EXERCISE INSTRUCTIONS
How many lines in the entries below include the word "checkbox"? Respond with the number only.

SOURCE MATERIAL
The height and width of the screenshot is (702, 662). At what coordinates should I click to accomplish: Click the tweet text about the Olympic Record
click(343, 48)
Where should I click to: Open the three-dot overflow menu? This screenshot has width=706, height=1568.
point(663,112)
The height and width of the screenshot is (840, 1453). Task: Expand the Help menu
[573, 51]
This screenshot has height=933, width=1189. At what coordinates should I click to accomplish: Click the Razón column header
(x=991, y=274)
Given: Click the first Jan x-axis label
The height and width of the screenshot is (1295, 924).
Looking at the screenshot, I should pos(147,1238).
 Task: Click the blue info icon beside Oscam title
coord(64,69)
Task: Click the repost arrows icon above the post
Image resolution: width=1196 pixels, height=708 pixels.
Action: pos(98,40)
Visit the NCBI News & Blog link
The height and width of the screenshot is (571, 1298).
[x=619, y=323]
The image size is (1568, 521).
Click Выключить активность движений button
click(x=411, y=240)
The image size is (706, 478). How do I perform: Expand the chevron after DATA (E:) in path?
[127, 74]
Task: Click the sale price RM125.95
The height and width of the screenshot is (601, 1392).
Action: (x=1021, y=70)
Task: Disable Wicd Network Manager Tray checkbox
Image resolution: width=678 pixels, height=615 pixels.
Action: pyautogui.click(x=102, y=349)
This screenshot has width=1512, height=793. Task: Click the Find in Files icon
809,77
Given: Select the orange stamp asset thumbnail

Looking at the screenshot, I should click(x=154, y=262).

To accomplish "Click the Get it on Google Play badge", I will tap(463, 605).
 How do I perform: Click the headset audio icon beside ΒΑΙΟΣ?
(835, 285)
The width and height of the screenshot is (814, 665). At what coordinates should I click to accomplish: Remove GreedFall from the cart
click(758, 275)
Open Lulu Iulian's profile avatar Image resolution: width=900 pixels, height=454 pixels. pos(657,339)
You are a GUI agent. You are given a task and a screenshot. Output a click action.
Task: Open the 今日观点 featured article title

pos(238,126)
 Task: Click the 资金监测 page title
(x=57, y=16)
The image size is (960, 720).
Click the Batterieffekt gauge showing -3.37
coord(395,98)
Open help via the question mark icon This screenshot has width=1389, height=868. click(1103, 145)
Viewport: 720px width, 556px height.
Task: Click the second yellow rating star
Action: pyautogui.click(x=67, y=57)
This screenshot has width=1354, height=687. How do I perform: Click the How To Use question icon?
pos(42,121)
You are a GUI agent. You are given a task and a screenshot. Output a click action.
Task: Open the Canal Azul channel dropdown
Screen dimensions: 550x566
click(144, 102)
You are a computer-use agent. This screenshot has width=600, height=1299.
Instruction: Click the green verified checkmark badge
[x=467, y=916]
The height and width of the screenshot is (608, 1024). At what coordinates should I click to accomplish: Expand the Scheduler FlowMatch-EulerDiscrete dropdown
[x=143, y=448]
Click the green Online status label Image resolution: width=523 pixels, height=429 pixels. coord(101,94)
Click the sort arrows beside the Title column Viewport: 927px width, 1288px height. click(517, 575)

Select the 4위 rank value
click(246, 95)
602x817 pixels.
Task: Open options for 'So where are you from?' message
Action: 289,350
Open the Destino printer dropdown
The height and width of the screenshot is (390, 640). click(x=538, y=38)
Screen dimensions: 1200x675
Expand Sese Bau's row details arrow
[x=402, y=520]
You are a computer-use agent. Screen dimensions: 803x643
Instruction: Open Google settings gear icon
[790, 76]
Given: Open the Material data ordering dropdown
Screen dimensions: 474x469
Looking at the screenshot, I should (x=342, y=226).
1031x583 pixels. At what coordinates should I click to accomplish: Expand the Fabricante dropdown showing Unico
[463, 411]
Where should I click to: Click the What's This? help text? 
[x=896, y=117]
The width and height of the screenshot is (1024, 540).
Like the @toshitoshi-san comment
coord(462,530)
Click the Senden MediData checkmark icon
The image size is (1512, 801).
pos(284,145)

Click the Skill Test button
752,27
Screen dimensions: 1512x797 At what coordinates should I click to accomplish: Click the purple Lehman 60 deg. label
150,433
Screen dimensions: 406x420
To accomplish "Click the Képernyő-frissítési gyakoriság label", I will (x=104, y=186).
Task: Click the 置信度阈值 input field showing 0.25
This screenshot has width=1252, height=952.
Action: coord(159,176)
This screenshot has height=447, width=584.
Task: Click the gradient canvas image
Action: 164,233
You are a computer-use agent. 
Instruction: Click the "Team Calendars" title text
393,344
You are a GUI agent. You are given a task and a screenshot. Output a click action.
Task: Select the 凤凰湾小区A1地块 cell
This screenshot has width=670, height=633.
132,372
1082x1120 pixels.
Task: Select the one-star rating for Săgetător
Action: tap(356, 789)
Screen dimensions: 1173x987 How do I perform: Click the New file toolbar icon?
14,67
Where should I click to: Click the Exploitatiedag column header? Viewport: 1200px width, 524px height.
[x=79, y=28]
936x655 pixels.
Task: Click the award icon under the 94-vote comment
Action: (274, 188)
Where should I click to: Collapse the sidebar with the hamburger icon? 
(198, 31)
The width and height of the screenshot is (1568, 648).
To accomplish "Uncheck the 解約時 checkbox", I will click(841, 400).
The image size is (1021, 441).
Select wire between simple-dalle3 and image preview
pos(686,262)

REPLY
2